Die Krise des VfB Stuttgart spitzt sich weiter zu. Die Schwaben verloren in der Fußball-Bundesliga 1:2 (1:2) bei Hertha BSC.

Berlin (SID) - Die Krise des VfB Stuttgart spitzt sich weiter zu. Die Schwaben verloren in der Fußball-Bundesliga 1:2 (1:2) bei Hertha BSC und bauten durch die vierte Niederlage im vierten Spiel ihren Negativ-Startrekord aus. Zwar traf Neuzugang Toni Sunjic (36.) für die Gäste, doch dennoch feierten die Berliner durch Genki Haraguchi (14.) und Fabian Lustenberger (45.+3) den ersten Heimsieg der laufenden Saison.
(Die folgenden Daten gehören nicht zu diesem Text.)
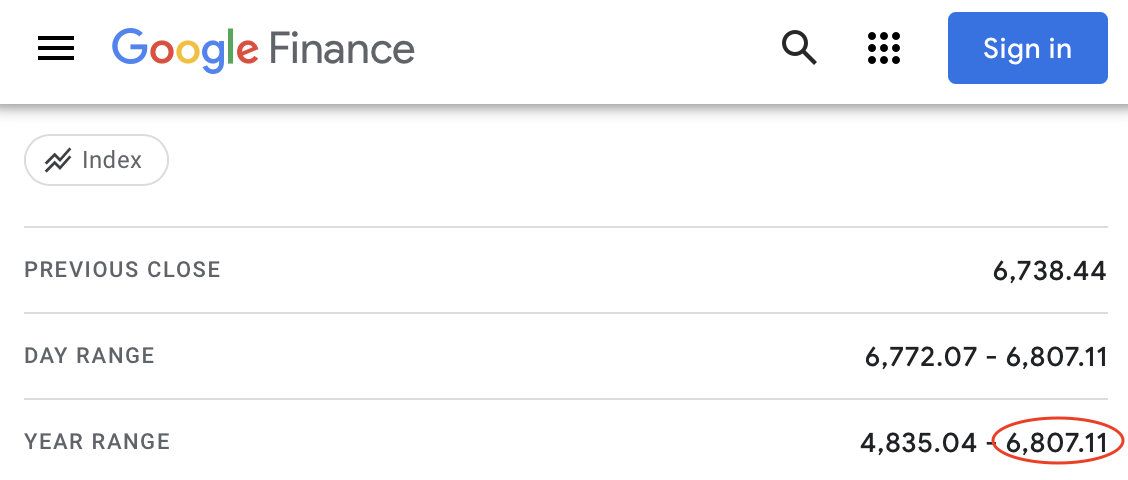1128x480 pixels.
Task: Click the trend-line icon in the Index chip
Action: click(x=58, y=160)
Mit sieben Zählern aus vier Spielen festigte der Hauptstadt-Klub nach der selten hochklassigen, aber dafür spannenden Partie seinen Platz im gesicherten Mittelfeld.

Vor 45.994 Zuschauern war den Stuttgartern die Verunsicherung durch die Rückschläge der letzten Wochen zunächst deutlich anzumerken. Von Alexander Zornigers "Überfall-Fußball" war im Olympiastadion nichts zu sehen, der VfB stand tief und ließ die Berliner agieren.

Hertha nahm das Angebot dankend an und ging gleich mit der ersten echten Chance in Führung. Nach schöner Vorarbeit von Ex-Bayern-Spieler Mitchell Weiser, der rechts in der Viererkette sein Startelf-Debüt gab, verlud der Japaner Haraguchi Adam Hlousek und schob den Ball ein. Unverständlicherweise zog sich die Hertha fortan weit zurück - der VfB kam fast im Fünf-Minuten-Takt zu großen Chancen. 

Vor allem über links drohte immer wieder Gefahr, weil Filip Kostic Weiser mehrfach schlecht aussehen ließ. Herthas Keeper Thomas Kraft hatte zudem seine liebe Mühe mit hohen Bällen gegen die Sonne und stieg gegen Daniel Ginczek (19.) elfmeterreif ein. Nach einem Freistoß von Daniel Didavi kam Sunjic in seinem ersten Spiel für den VfB völlig frei zum Kopfball und erzielte das 1:1.

Trainer Pal Dardai setzte ein Zeichen und brachte schon kurz vor der Pause den Ex-Stuttgarter Vedad Ibisevic für den verletzten Roy Beerens, doch das Tor erzielte ein anderer Herthaner. In der Nachspielzeit drosch Kapitän Lustenberger einen Abpraller aus über 20 Metern volley ins Tor und ließ die Hertha-Fans zur Pause wieder jubeln.

Auch nach dem Wechsel setzte Hertha die ersten Signale. Ibisevic zwang Stuttgarts jungen Schlussmann Odisseas Vlachodimos zu einer Großtat (47.). Der spielfreudige Salomon Kalou vertändelte in der Folge gleich mehrfach. Die Partie blieb spannend, zumal beide Mannschaften auf einen weiteren Treffer drängten.

Bei den Gastgebern verdienten sich die Torschützen Lustenberger und Haraguchi die besten Noten, bei den Gästen ragten Kostic und Sunjic heraus.